Anyway.. I hope you're doing well and that you managed to figure out a path through this that you're comfortable with.

Take Care, FF

Hello,

People deal with medical issues on their own terms.  I've been in your shoes; it's a difficult decision to give up a j-pouch and go to a permanent ileostomy.  In 2007 after 16 years with the j-pouch and complications from a vaginal/j-pouch fistula, I had my j-pouch removed, my anus closed up, and now have a permanent end ileostomy. My ileostomy is on the left side of my abdomen just BELOW my waistband.  The ET nurse and I found the perfect spot together.

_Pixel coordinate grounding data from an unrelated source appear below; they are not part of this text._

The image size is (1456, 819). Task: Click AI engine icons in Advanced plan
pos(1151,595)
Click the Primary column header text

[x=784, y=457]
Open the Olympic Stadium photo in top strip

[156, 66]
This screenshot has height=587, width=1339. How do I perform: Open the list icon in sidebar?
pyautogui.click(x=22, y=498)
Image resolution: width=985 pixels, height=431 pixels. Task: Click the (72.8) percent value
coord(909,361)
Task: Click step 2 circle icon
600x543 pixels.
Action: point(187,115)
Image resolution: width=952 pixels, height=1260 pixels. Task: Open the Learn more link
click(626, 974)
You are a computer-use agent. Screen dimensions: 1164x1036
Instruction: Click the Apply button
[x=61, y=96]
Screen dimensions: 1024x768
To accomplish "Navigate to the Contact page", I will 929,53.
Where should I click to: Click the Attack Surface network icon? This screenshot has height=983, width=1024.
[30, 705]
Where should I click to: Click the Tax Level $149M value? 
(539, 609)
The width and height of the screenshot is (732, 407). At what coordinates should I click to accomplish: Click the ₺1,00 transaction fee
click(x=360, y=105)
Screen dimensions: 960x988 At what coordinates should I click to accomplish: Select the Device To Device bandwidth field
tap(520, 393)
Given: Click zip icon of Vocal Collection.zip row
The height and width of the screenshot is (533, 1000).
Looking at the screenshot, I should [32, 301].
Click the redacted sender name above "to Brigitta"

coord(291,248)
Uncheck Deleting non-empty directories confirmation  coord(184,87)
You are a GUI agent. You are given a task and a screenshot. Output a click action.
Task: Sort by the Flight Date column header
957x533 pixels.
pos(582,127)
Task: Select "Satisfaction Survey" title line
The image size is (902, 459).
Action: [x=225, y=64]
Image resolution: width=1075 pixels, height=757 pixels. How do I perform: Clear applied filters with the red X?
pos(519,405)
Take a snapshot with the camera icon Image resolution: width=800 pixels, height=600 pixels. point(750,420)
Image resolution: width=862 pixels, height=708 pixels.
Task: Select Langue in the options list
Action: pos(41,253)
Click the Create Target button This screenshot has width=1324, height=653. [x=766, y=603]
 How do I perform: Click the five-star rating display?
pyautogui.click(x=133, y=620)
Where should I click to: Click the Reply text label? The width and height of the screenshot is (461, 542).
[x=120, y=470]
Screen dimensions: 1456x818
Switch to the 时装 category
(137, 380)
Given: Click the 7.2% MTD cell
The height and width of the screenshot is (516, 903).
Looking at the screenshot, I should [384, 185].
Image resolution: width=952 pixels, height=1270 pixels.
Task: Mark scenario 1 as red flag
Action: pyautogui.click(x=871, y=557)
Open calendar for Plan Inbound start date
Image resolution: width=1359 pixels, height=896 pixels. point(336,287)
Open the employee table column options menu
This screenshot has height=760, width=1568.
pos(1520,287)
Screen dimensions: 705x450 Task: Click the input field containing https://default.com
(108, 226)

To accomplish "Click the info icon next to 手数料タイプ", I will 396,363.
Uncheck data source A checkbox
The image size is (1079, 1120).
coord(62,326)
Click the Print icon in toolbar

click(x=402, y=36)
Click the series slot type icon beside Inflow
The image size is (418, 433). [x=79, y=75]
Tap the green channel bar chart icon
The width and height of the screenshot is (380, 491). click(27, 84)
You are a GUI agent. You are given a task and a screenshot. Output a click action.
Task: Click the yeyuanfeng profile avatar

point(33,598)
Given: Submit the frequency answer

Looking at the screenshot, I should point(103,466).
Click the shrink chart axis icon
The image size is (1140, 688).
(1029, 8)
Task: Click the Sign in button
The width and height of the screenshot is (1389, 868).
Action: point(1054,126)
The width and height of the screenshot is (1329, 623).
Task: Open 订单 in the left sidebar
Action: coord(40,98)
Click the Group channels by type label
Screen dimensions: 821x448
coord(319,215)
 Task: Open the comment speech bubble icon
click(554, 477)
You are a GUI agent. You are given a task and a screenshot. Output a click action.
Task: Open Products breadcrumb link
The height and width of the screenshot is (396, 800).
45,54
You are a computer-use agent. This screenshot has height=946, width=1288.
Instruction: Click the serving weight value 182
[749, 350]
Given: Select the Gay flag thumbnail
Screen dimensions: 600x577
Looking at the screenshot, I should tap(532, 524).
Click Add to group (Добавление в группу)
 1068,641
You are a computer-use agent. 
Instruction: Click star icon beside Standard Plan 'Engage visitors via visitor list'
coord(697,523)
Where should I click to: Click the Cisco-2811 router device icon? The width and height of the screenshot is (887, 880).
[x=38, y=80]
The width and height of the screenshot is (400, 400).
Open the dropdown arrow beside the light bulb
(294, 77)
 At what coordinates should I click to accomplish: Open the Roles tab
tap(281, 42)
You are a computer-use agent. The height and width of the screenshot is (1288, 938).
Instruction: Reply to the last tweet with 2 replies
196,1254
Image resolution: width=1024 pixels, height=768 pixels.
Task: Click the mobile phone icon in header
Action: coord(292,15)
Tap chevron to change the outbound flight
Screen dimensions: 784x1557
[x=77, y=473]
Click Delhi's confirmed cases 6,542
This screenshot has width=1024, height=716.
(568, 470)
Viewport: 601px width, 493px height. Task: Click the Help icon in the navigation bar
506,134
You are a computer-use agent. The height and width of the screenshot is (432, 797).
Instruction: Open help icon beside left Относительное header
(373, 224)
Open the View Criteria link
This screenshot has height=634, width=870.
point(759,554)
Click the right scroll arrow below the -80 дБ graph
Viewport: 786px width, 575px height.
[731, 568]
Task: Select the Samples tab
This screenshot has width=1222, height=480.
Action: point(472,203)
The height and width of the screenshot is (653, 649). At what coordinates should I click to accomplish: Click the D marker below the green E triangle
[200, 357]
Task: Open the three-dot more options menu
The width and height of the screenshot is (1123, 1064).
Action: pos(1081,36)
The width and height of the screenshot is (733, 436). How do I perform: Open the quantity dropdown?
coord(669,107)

If a person is working with an excellent hospital and surgeon, they will have an easier time with this surgery.  I had my surgery done by Dr. Juan Nogueras at the Cleveland Clinic in Weston, FL.  My surgery took over five hours, but everything went well.  The only thing the surgeon faced was that after many fistula fixes that failed, my j-pouch had adhered to the vagina and he had to stop abdominal work and enter through the vagina to finish removing that last bit of j-pouch tissue.  Post surgery, I recovered quickly with no complications.  Upon discharge from the hospital, I had the best night's sleep I had had in years in the hotel before my husband and I headed home the next day.  My wounds healed up nicely within a 12 week period with no complications.  The wound below was sore but manageable and became even more comfortable after the stitches dissolved.  The abdominal area was sore but that wound healed up in no time too, especially after the staples were removed a week later (another long trip to Weston, FL).

I was so sick before I got my permanent ileostomy.  I worked 20 hours a week as an executive assistant for a CEO for many years--half of which time I had stool coming out of my vagina and anus non-stop.  My skin was raw and everything I ate caused me great pain when eliminating.  I suffered for a long time and continued my normal routine because I was afraid of the permanent ileostomy.  Why did I wait so long...

Now I have my life back again.  I eat anything, sleep all night, have more energy, gained weight, and there are days I just plain forget I have an ileostomy.  I was diagnosed with ulcerative colitis in 1972 at the age of 38, have had over 13 fistula repair surgeries and procedures, and finally received my permanent ileostomy at age 54.  I'm almost 69 now and life couldn't be better.  My husband and I are finally able to travel and have had lots of fun in our retirement.  He was my rock while I was ill.  Our lives are no longer on hold.  My ileostomy is 14 years old.

Yes, be afraid of the surgery.  It's okay!  Only don't let it stop you from moving forward with your life with a permanent ileostomy.  Your life will be SO MUCH BETTER.

I write this for all the people out there who are having lots of j-pouch problems.  I know there are thousands of happy j-pouch people.  I'm only offering these words to those out there who are suffering.  I just want them to know that a permanent ileostomy can be a life saver and a new beginning.